Or, la cité met en scène sa propre écologie. Cette mise en scène comprend des dynamiques
d'avancées et de reculs, de mouvements et d'émergences d'espaces, de rencontres et
d'évitements, dynamiques qui sont déterminées par des objectifs, des opportunités, des
distinctions et des orientations sans cesse fluctuants. Dans le frétillement de la
représentation sociétale, ce sont toujours les même « suspects » qui émergent : les églises,
les mairies, les écoles, les hôpitaux, les galeries, les magasins, les ateliers et les bars –
autant de lieux qui répondent aux besoins d'une vie qui s'organise non plus entres
« étrangers » mais entre « citoyens anonymes ».
III.
La question que nous posons est de savoir en quoi l'addition des « représentations » des
théâtres aux « représentations » de la ville est nécessaire ? Jean-Christophe Agnew a
répondu à cette question dans Worlds Apart (1986). Il décrit deux mondes dans son ouvrage
: celui du théâtre et celui du marché. Les cités auraient besoin des théâtres pour que soit mis
en scène le drame et la comédie des tromperies, escroqueries et duperies que les habitants
de la ville s'infligent (les uns aux autres et à eux-mêmes) sur les marchés et dans les
institutions environnantes. Le théâtre permet donc une « mise en jeu » explicite des « jeux »
que les citoyens « jouent » entre eux, offrant ainsi comme un cadre qui permet d'observer les
tragédies et comédies quotidiennes. Selon un argument très répandu, les sociétés ne supportent la malveillance, les intrigues et
la nécessaire méfiance qu'elles entraînent qu'à la condition d'avoir à leur disposition un lieu
où le spectacle d'individus s'escroquant peut être représenté, et un autre où l'observation et
l'apprentissage des ces pratiques de duperie est possible : comment ces choses sont elles
faites ? Comment les faire soi-même ? Comment s'en protéger ?
En ce sens, le théâtre instruit la société. Tel était déjà le rôle du chœur dans la tragédie
antique, lequel mettait en scène le bon sens de la communauté – un bon sens pas toujours
en phase ni en accord avec l'action représentée. Ce rôle est aisé à saisir, même sans
prendre en compte la théorie de René Girard (1977, 1991) selon laquelle l'introduction du
chœur dans le théâtre antique permet de représenter à la fois le danger imminent qu'un désir
mimétique débouche sur une crise sacrificielle et la possibilité d'éviter cette crise en
détournant le dit désir vers des objectifs que chacun peut atteindre en libre concurrence avec
tous (objectifs eux-mêmes toujours atteignables). Le théâtre antique a tiré profit de l'introduction dans la société de jeux à somme non nulle,
comme (par exemple) la recherche du profit financier ou de la miséricorde divine. Et peutêtre le théâtre est-il lui-même un de ces jeux à somme non nulle en ceci qu'il présente sur la
scène de multiples manières de gérer des affects de tous types dans des spectacles conçus,
optimisés et testés pour que ces affects soient partageables par le plus grand nombre.

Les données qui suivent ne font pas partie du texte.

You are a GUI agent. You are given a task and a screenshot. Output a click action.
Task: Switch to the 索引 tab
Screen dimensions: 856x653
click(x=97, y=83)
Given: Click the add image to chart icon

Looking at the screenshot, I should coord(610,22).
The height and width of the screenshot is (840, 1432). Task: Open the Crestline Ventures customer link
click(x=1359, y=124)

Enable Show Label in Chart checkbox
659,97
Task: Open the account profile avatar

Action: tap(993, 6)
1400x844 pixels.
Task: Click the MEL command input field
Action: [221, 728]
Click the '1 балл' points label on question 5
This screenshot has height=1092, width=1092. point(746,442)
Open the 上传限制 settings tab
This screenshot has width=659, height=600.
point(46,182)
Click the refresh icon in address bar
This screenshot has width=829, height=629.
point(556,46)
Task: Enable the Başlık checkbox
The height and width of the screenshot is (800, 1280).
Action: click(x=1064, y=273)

Comme le montre Talcott Parsons, les affects peuvent en effet être considérés comme des
média d'importance capitale pour construire puis faire circuler une solidarité susceptible de
réunifier la société – alors que l'intellect, le charisme et le prestige sont des véhicules qui
servent de support à d'autres types d'actions (Parsons 1977).
Ce qui nous amène à l'idée essentielle que nous souhaitons développer dans cet essai. Le
théâtre que décrivent Agnew et Girard est un théâtre qui représente la deuxième partie des
« jeux de dupe » qui ne cessent d'avoir lieu dans la société. Ces jeux de dupe sont des jeux
où deux tricheurs, en l'occurrence un « opérateur » et un « pacificateur », agissent de
concert : ils bernent d'abord celui qu'on appelle la « cible » (c'est-à-dire le dupe) et ensuite ils
l'apaisent et le calment pour qu'il n'appelle pas la police (ce qui mettrait en danger les projets
futurs par lesquels les tricheurs ont prévu de berner d'autres « cibles » potentielles).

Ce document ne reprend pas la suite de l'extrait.